More than eight million tourists visited The Bahamas this year, beating the previous record of 7.2 million visitors in 2019. The country’s crystal-clear waters are home to a range of shark species, including tiger sharks, bull sharks, reef sharks, hammerheads and oceanic white tip sharks.

“There’s a lot of sharks in The Bahamas and there are a lot of people going in the water. It’s a probability issue”, Prof Naylor said.

‘Be aggressively defensive’

One factor which can contribute to the likelihood of an attack is if tour operators tip “chum” or mashed-up fish blood and bones into the water to attract sharks for visitors to observe. “If you put food into the water, it’s like ringing a dinner bell. It’s Pavlovian. It makes them bolder,” according Prof Naylor.

Climate change may also be having an impact. “Climate change will cause sharks’ food sources to move around, and if the food moves closer to shore, then of course the sharks will follow.”

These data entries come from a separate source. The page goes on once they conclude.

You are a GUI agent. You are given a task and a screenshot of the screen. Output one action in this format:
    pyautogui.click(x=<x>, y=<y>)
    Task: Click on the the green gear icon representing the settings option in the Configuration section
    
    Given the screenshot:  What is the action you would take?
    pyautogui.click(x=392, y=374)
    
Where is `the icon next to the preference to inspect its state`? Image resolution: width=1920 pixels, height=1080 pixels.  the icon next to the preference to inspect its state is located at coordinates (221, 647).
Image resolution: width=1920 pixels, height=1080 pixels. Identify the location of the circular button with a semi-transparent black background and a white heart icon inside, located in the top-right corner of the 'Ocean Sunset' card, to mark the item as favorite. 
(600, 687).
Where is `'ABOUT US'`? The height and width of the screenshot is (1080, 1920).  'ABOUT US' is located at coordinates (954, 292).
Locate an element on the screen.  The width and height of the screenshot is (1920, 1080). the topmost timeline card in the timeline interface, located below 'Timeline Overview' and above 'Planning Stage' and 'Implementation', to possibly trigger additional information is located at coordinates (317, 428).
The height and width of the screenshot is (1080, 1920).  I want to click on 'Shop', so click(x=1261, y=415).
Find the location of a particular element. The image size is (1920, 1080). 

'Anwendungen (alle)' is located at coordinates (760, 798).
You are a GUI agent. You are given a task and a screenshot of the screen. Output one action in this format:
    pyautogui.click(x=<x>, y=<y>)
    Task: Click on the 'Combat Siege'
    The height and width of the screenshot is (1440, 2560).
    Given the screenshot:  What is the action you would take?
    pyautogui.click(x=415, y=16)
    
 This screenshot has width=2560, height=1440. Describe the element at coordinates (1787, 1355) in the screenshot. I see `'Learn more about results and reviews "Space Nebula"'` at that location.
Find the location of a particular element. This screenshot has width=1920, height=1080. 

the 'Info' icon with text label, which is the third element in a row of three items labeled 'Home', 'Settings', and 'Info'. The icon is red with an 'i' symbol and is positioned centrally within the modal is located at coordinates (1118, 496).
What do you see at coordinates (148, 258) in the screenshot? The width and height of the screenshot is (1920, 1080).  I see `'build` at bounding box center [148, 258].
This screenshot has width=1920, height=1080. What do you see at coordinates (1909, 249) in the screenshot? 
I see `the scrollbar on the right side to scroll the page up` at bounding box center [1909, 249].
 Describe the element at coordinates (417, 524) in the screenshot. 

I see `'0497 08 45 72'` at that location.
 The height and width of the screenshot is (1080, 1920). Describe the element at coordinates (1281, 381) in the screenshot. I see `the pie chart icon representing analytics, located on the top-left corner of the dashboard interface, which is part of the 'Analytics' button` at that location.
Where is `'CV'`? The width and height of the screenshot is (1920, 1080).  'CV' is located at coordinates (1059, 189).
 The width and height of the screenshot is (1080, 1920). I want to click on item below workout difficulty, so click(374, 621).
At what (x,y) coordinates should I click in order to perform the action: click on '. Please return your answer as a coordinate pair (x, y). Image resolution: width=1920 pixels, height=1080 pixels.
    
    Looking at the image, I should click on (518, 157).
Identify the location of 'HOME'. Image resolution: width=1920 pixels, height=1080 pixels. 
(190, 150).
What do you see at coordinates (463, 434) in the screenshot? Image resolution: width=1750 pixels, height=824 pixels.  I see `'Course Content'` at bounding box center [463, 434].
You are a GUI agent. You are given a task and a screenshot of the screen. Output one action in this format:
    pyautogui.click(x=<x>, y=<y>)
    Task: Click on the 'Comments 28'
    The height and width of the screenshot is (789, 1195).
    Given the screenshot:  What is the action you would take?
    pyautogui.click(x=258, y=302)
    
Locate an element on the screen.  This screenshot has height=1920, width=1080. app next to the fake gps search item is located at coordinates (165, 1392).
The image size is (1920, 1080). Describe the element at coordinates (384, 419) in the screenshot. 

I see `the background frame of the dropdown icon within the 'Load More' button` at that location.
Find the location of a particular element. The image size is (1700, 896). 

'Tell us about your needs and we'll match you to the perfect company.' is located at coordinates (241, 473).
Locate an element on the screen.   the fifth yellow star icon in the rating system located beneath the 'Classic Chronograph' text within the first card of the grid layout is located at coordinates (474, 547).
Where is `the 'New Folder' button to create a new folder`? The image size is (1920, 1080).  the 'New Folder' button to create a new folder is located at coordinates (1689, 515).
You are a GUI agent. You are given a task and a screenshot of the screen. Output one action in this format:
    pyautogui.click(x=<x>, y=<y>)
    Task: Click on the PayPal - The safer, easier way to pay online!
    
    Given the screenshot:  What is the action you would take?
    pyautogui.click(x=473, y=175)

Experts advise that if a shark is about to attack, the best strategy is to hit it on the nose, preferably with a pole or spear. “If you do not have anything to poke with, use your hand, but remember that the mouth is close to the nose, so be accurate,” the ISAF says on its website.

If the worst should happen and a shark attacks, all-out aggression is the only option. “If a shark actually gets you in its mouth, we advise to be as aggressively defensive as you are able. Pound the shark in any way possible. Try to claw at the eyes and gill openings, two very sensitive areas.”